The task:
Reproduce the listing below word for word, omitting the pictures.

────────────────

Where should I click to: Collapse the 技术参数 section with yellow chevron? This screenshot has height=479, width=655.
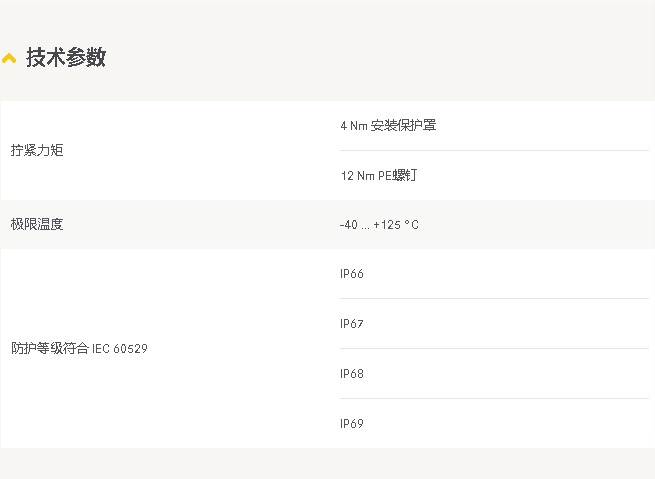click(9, 58)
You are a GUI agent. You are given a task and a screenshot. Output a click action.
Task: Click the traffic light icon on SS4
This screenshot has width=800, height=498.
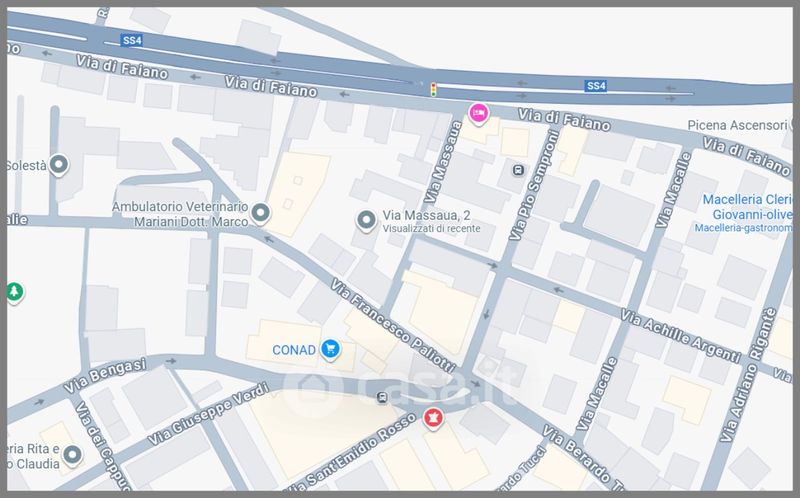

────────────────

Exercise response:
Where should I click to: Collapse the 技术参数 section with yellow chevron? This screenshot has height=479, width=655.
click(9, 58)
You are a GUI agent. You are given a task and a screenshot. Output a click action.
Task: Click the traffic light icon on SS4
This screenshot has width=800, height=498.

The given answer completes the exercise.